**PROVIDED TEXT**:
The biggest problem here is the correct definition of the neighbourhood, especially in tabular data. For images and text, it is more straightforward. Since the authors of the paper left kernel width as a hyperparameter, choosing the right one is left to the user. But how do you tune the parameter when you don’t have a ground truth? You’ll just have to try different widths, look at the explanations, and see if it makes sense. Tweak them again. But at what point are we crossing the line into tweaking the parameters to get the explanations we want?

Another main problem is similar to the problem we have with permutation importance (Part II). When sampling for the points in the locality, the current implementation of LIME uses a gaussian distribution, which ignores the relationship between the features. This can create the same *‘unlikely’* data points on which the explanation is learned.

And finally, the choice of a linear interpretable model for local explanations may not hold true for all the cases. If the decision boundary is too non-linear, the linear model might not explain it well(local fidelity may be high).

### 6) Shapely Values

Before we discuss how Shapely Values can be used for machine learning model explanation, let’s try to understand what they are. And for that, we have to take a brief detour into Game Theory.

Game Theory is one of the most fascinating branches of mathematics which deals with mathematical models of **strategic interaction **among **rational decision-makers**. When we say game, we do not mean just chess or, for that matter, monopoly. Game can be generalized into any situation where two or more players/parties are involved in a decision or series of decisions to better their position. When you look at it that way, it’s application extends to war strategies, economic strategies, poker games, pricing strategies, negotiations, and contracts. The list is endless.

But since our topic of focus is not Game Theory, we will just go over some major terms so that you’ll be able to follow the discussion. The parties participating in a **Game** are called **Players**. The different actions these players can take are called **choices**. If there is a finite set of choices for each player, there is also a finite set of combinations of choices of each player. So if each player plays a choice, it will result in an **outcome**, and if we quantify those outcomes, it’s called a **payoff**. And if we list all the combinations and the payoffs associated with it, it’s called **payoff matrix**.

There are two paradigms in Game Theory – Non-cooperative, Cooperative games. And Shapely values are an important concept in cooperative games. Let’s try to understand through an example.

Alice, Bob, and Celine share a meal. The bill came to be 90, but they didn’t want to go dutch. So to figure out what they each owe, they went to the same restaurant multiple times in different combinations and recorded how much the bill was.

Now with this information, we do a small mental experiment. Suppose A goes to the restaurant, then B shows up and C shows up. So, for each person who joins, we can have the extra cash (marginal contribution) each person has to put in. We start with 80 (which is what A would have paid if he ate alone). Now when B joined, we look at the payoff when A and B ate together – also, 80. So the additional contribution B brought to the coalition is 0. And when C joined, the total payoff is 90. That makes the marginal contribution of C 10. So, the contribution when A, B, C joined in that order is (80,0,10). Now we repeat this experiment for all combinations of the three friends.

*This is what you’ll get if you repeat the experiments for all orders of arriving.*

Now that we have all possible orders of arriving, we have the marginal contributions of all the players in all situations. And the expected marginal contribution of each player is the average of their marginal contribution across all combinations. For example, the marginal contribution of A would be, *(80+80+56+16+5+70)/6 = 51.17*. And if we calculate the expected marginal contributions of each of the players and add them together, we will get 90- which is the total payoff if all three ate together.

**WHAT TO WORK ON**:
1) Answer these questions from the model-explanation text:
(a) What distribution does the current implementation of LIME use when sampling points in the locality?
(b) What is a quantified outcome called?
(c) What is the expected marginal contribution of A?
2) Print the part of the model-explanation text that opens with the words containing "Now with this" and closes with "the three friends.".
The rows that follow come from a separate source.

**RAW DATA**:
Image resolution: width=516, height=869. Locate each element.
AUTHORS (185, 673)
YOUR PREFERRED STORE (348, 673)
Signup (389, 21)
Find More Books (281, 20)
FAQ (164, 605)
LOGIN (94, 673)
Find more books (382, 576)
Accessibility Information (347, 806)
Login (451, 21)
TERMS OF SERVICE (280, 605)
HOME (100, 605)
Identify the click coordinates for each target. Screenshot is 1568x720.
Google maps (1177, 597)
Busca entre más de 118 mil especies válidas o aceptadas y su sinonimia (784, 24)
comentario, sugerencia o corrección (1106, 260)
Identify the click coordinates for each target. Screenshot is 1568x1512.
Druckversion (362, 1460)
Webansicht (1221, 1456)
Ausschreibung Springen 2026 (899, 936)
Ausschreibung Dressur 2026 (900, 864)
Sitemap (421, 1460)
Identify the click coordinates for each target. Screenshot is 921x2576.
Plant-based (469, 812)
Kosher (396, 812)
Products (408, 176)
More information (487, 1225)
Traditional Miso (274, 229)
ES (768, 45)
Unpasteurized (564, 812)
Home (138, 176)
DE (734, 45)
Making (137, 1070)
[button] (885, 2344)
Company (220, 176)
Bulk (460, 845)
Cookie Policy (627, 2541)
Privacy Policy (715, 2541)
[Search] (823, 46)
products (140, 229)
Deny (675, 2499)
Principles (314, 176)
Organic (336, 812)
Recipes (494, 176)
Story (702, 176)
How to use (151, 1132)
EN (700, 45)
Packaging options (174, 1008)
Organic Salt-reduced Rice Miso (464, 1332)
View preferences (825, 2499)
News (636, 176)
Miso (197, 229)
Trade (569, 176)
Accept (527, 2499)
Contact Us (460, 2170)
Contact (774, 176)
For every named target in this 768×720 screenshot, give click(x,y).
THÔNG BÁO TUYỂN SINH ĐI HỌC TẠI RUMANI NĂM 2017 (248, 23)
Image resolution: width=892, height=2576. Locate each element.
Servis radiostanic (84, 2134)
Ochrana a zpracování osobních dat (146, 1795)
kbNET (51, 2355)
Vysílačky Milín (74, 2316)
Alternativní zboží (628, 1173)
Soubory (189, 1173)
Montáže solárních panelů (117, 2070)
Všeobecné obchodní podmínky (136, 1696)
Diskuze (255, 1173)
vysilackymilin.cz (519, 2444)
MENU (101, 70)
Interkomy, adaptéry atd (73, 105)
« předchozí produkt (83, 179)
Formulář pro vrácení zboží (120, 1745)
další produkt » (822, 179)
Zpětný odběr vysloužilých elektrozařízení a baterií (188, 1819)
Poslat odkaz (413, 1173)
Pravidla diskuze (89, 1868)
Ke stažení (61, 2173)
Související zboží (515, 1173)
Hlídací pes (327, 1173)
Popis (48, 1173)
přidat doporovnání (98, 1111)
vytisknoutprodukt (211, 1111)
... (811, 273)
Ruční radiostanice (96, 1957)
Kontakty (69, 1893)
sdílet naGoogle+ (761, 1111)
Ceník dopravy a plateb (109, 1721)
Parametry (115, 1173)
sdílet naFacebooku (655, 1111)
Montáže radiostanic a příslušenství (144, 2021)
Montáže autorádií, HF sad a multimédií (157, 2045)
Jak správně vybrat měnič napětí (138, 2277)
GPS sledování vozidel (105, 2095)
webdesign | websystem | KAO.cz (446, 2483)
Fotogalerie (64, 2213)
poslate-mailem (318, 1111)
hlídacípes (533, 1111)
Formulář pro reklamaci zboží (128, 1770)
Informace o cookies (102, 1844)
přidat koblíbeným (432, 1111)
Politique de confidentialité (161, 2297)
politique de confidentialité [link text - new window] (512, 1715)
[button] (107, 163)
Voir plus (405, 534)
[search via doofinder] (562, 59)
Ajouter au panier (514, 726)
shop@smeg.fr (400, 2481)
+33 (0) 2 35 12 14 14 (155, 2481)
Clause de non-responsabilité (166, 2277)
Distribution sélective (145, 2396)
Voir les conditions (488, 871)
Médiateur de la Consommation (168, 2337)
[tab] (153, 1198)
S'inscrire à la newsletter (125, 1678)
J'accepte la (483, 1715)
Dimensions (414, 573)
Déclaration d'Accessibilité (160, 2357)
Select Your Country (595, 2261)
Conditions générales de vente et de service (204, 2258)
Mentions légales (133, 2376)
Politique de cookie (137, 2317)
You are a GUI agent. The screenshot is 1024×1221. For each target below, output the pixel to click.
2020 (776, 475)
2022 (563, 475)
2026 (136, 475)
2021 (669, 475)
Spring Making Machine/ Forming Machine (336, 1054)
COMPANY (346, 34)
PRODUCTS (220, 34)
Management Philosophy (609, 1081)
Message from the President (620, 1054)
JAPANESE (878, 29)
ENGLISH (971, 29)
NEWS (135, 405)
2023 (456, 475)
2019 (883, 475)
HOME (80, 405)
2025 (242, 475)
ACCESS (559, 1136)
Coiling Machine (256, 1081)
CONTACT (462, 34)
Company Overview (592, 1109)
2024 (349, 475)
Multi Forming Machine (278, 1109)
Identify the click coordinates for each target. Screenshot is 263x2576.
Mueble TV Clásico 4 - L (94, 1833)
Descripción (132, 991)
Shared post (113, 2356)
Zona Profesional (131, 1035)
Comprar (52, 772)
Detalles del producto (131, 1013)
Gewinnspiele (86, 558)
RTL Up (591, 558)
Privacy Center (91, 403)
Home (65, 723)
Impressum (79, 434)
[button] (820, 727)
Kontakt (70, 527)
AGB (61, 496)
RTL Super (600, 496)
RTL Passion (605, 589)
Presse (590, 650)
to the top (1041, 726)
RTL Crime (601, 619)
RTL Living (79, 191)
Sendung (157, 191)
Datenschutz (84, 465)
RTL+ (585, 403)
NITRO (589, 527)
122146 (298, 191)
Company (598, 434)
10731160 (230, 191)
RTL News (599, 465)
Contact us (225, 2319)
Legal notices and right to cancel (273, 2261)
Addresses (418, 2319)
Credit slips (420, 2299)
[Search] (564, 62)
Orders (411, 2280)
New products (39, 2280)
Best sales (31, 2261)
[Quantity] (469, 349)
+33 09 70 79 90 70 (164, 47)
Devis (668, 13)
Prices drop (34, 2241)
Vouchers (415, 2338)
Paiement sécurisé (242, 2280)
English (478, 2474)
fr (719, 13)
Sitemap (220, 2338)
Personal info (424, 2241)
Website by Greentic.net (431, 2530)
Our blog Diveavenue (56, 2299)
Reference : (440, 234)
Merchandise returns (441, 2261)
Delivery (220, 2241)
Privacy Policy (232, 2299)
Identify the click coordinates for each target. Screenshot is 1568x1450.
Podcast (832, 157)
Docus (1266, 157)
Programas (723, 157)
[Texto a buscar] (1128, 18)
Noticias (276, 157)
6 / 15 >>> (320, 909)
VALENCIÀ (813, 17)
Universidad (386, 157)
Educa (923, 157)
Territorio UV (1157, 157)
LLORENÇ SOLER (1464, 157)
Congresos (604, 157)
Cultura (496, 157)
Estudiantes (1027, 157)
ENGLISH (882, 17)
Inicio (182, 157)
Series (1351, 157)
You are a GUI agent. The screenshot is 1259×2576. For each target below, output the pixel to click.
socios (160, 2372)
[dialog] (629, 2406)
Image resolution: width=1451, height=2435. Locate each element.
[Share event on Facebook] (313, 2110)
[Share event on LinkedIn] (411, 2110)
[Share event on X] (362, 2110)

**RESPONSE LIST**:
1)
(a) A gaussian distribution.
(b) A payoff.
(c) 51.17.

2)
Now with this information, we do a small mental experiment. Suppose A goes to the restaurant, then B shows up and C shows up. So, for each person who joins, we can have the extra cash (marginal contribution) each person has to put in. We start with 80 (which is what A would have paid if he ate alone). Now when B joined, we look at the payoff when A and B ate together – also, 80. So the additional contribution B brought to the coalition is 0. And when C joined, the total payoff is 90. That makes the marginal contribution of C 10. So, the contribution when A, B, C joined in that order is (80,0,10). Now we repeat this experiment for all combinations of the three friends.